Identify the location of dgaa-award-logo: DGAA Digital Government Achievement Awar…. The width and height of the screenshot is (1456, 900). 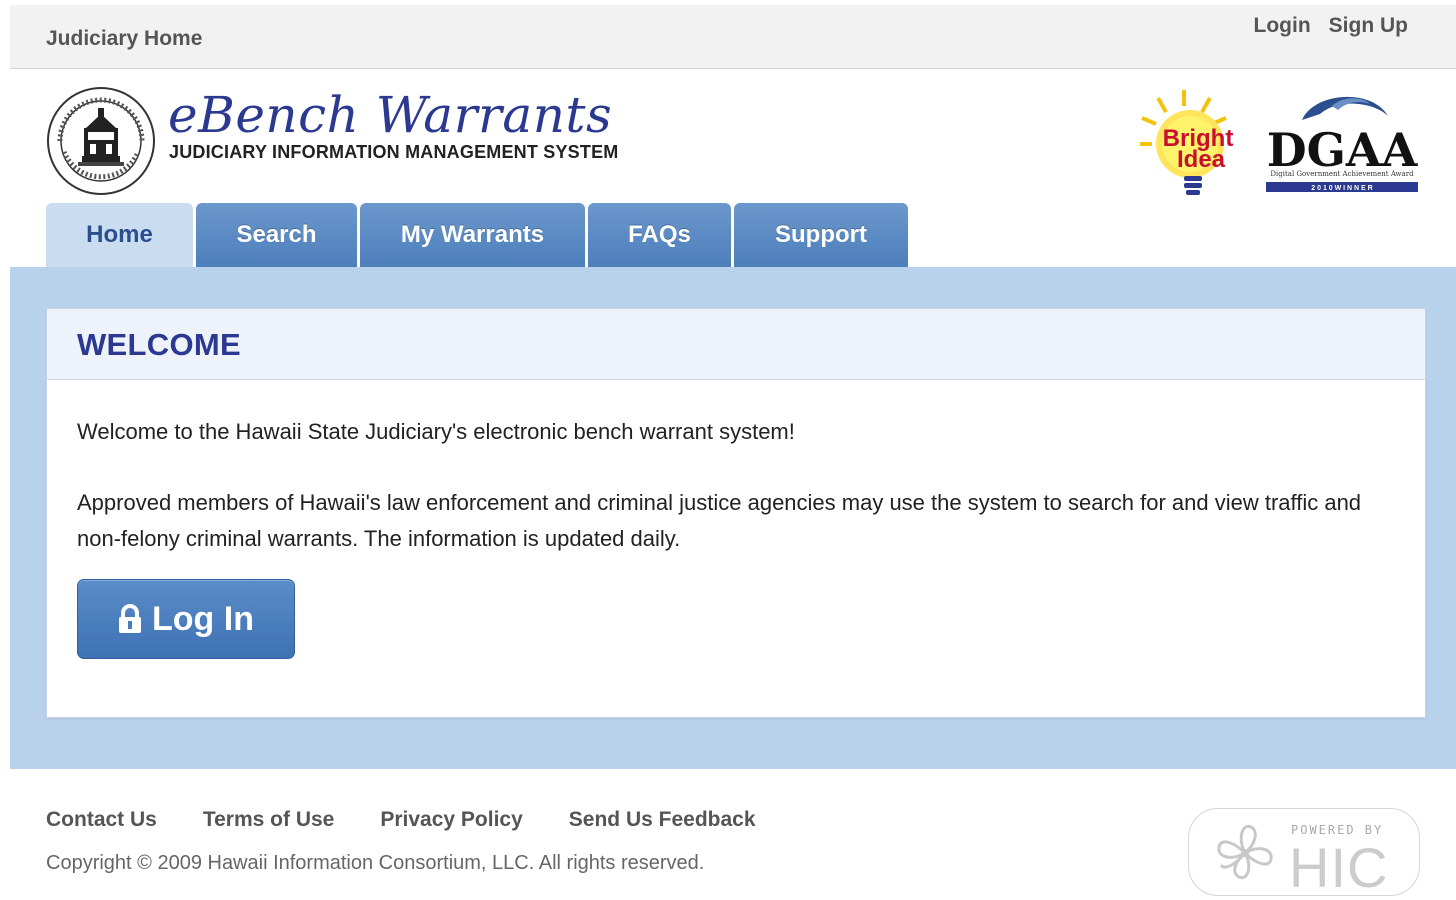
(1342, 144).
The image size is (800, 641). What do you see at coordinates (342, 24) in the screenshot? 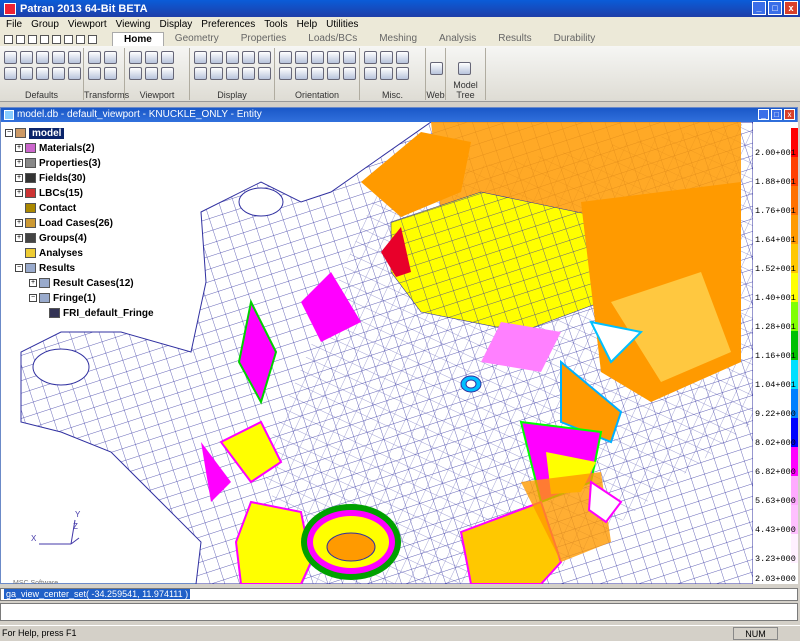
I see `menu-utilities: Utilities` at bounding box center [342, 24].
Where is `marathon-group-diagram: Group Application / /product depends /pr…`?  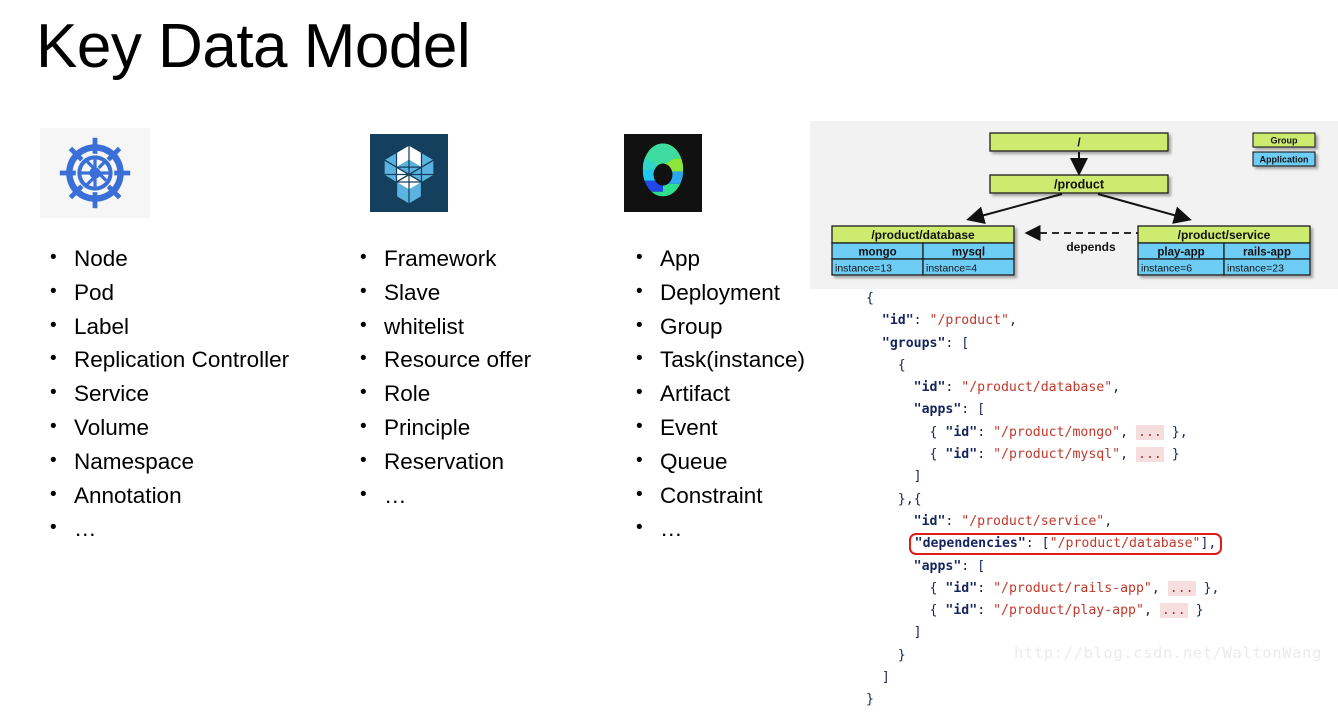
marathon-group-diagram: Group Application / /product depends /pr… is located at coordinates (1074, 205).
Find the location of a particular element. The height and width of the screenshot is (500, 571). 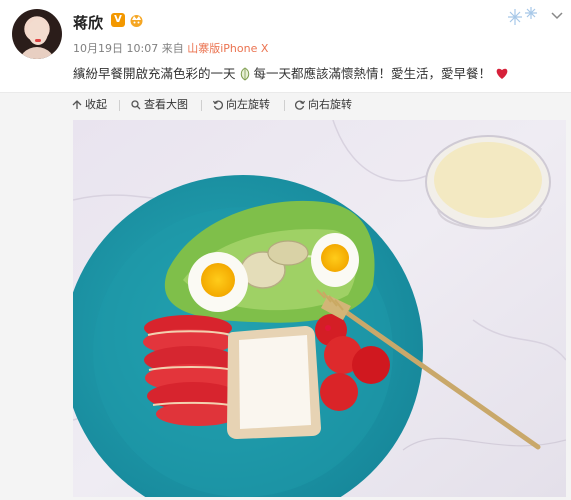

view-large-button: 查看大图 is located at coordinates (160, 105).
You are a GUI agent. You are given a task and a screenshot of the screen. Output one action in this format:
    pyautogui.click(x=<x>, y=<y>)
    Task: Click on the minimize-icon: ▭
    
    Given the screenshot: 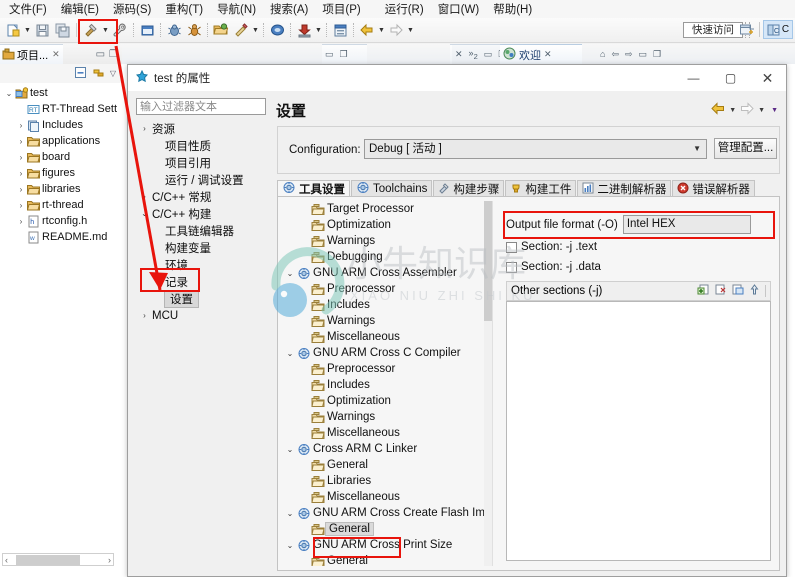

+---+

Copy the rows above word for word, leaving out the pictures.

__Exercise response__.
Identify the location of dgaa-award-logo: DGAA Digital Government Achievement Awar…. The width and height of the screenshot is (1456, 900). 
(1342, 144).
The image size is (800, 641). What do you see at coordinates (342, 24) in the screenshot? 
I see `menu-utilities: Utilities` at bounding box center [342, 24].
Where is `marathon-group-diagram: Group Application / /product depends /pr…`?  
marathon-group-diagram: Group Application / /product depends /pr… is located at coordinates (1074, 205).
Find the location of a particular element. The height and width of the screenshot is (500, 571). 

view-large-button: 查看大图 is located at coordinates (160, 105).
You are a GUI agent. You are given a task and a screenshot of the screen. Output one action in this format:
    pyautogui.click(x=<x>, y=<y>)
    Task: Click on the minimize-icon: ▭
    
    Given the screenshot: 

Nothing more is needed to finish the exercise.